Oleh karena itulah, kata dia, salah satu program Kementerian Pertanian selama ini adalah melakukan revitalisasi penggilingan padi kecil dan medium. Namun, hal itu, lanjutnya, tidak cukup tanpa modernisasi dan penggunaan teknologi pascapanen.
Ia menilai Indonesia masih perlu penggilingan padi terpadu dan canggih lebih banyak lagi agar bisa bersaing terutama menghadapi pasar bebas dan masyarakat ekonomi ASEAN (MEA) yang dimulai pada 31 Desember 2015.
Bahkan di Jawa Timur yang merupakan salah satu lumbung padi terbesar di Indonesia, seperti yang diakui Wakil Gubernur Jawa Timur, Saifullah Yusuf, hanya memiliki 417 penggilingan padi besar atau 1,5 persen dari total 27.607 penggilingan padi di provinsi tersebut.
"Sebagian besar penggilingan padi tersebut merupakan skala kecil dan menengah," kata Saifullah.
Total penggilingan padi skala kecil mencapai sekitar 25.525 unit atau 95,5 persen dan skala menengah 1.665 unit atau sekitar enam persen.
Oleh karena itulah ia berharap keberadaan LPI tidak hanya meningkatkan produksi beras di Jawa Timur yang saat ini memberi kontribusi sekitar 17 persen dari produksi nasional, tapi juga meningkatkan pendapatan petani melalui kerja sama yang saling menguntungkan.
"Saya berharap LPI mampu bekerja sama dengan kelompok-kelompok tani, membeli gabah mereka, serta bekerja sama dengan heller (penggilingan padi) kecil di Jatim," ujar Saifullah.
Komisari Utama LPI Rachmat Gobel menjamin pihaknya akan membeli gabah petani dengan harga sesuai pasar. Hal itu, dinilainya juga penting untuk menjamin kesinambungan pasokan padi pada penggilingan berkapasitas 30 ton/jam atau 150 ribu ton gabah kering panen/tahun itu.
Pada sambutannya, Rachmat juga menegaskan sebagai swasta ia memiliki kewajiban bersama pemerintah dan pemangku kepentingan lainnya untuk membantu peningkatan kesejahteraan petani.
Apalagi, kata dia, (alm) kakeknya juga seorang petani. "Kami ingin menjadi pejuang (kesejahteraan) petani," katanya lagi.

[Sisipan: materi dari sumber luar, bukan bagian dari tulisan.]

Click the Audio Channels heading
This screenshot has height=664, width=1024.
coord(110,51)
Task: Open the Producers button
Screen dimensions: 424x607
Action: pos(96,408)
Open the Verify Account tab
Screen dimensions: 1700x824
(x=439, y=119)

Ia melihat potensi pertanian di Indonesia, khususnya padi, masih sangat besar, bila dikelola dengan baik dari mulai penyediaan bibit, kesediaan pupuk, alat pertanian, dan pascapanen.

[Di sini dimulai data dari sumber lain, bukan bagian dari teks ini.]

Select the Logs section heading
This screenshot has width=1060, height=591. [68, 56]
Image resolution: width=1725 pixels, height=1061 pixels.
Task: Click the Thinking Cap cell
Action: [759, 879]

Oleh karena itulah Rachmat bersama mitranya Fara Luwia untuk mendirikan penggilingan padi terpadu, dengan menggandeng perusahaan alat pertanian terkemuka Jepang, Satake, guna membantu peningkatan kesejahteraan petani melalui tingkat kehilangan hasil panen yang rendah.
"Tingkat kehilangan hasil di penggilingan padi ini sangat rendah, dibawah lima persen," kata Dirut LPI Fara Luwia.
LPI, kata dia, melakukan contract farming dengan kelompok-kelompok tani tidak hanya untuk menjamin pasokan gabah ke LPI, tapi LPI juga membantu memberi bimbingan agar hasil panen petani bermutu tinggi.
Apalagi, kata dia, beras yang dihasilkan LPI merupakan beras premium. Ke depan, LPI akan dikembangkan menjadi industri beras terpadu yang zero waste, dan menghasilkan produk turunan beras, seperti minyak dan bihun. (WDY)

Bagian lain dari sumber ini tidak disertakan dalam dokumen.